Triply graded spectral sequence?

Well, there is an eponymous spectral sequence in my thesis (still never published in full, but there is an announcement, stuff about it in Ravenel's book, and papers by Tangora and others). Quite generally, take a connected graded algebra $A$ over a field $k$, filter it for example by the powers of its augmentation ideal $IA$ (the elements of positive degree). Then the associated graded algebra $E^0A$ is bigraded. The filtration leads to a spectral sequence that converges from $Ext_{E^0A}(k,k)$ to $Ext_A(k,k)$. There is a homological grading and a bigrading from $E^0A$ that give a trigrading.

Incidentally, in the opposite direction, Bockstein spectral sequences of spaces are monograded.


Of course this has been studied. You need but google "trigraded complex", and much wisdom will be found. OK, some wisdom, notably Ravenel's Complex Cobordism and Stable Homotopy Groups of Spheres, and a very cute presentation by Noah Forman on

Graham Denham. The combinatorial laplacian of the tutte complex. J. Algebra, 242(1):160-175, 2001.

and related matters.


As others have said, there are plenty of examples of spectral sequences that have a third grading such that each $d_r$ preserves the grading up to a shift depending only on $r$. This is all fairly straightforward.
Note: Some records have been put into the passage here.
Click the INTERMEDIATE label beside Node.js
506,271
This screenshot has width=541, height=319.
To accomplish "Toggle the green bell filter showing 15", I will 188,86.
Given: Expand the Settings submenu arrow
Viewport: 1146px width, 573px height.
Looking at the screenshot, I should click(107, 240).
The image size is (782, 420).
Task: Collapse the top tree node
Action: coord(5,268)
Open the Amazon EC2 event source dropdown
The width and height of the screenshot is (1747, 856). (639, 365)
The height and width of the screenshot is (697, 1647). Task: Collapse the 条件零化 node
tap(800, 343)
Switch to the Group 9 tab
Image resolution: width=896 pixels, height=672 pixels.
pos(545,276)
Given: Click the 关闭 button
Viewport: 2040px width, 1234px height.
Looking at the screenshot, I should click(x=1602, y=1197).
However, there are some more interesting questions along the same lines. When Ravenel was trying to disprove the Telescope Conjecture he had certain spectra with a doubly-indexed filtration, say $X_{ij}$. Given a slope $m>0$ one can define a singly-indexed filtration by $F_kX=\bigcup_{i+mj\geq k}X_{ij}$, and using this we obtain a spectral sequence converging to $\pi_*(X)$ (the "localised parametrised Adams spectral sequence"). Ravenel's approach was to analyse how this changes when we vary $m$. For a long time he was asking whether there was some kind of spectral-sequency gadget that incorporated all values of $m$ at the same time. I don't think anyone ever had a satisfactory answer to that.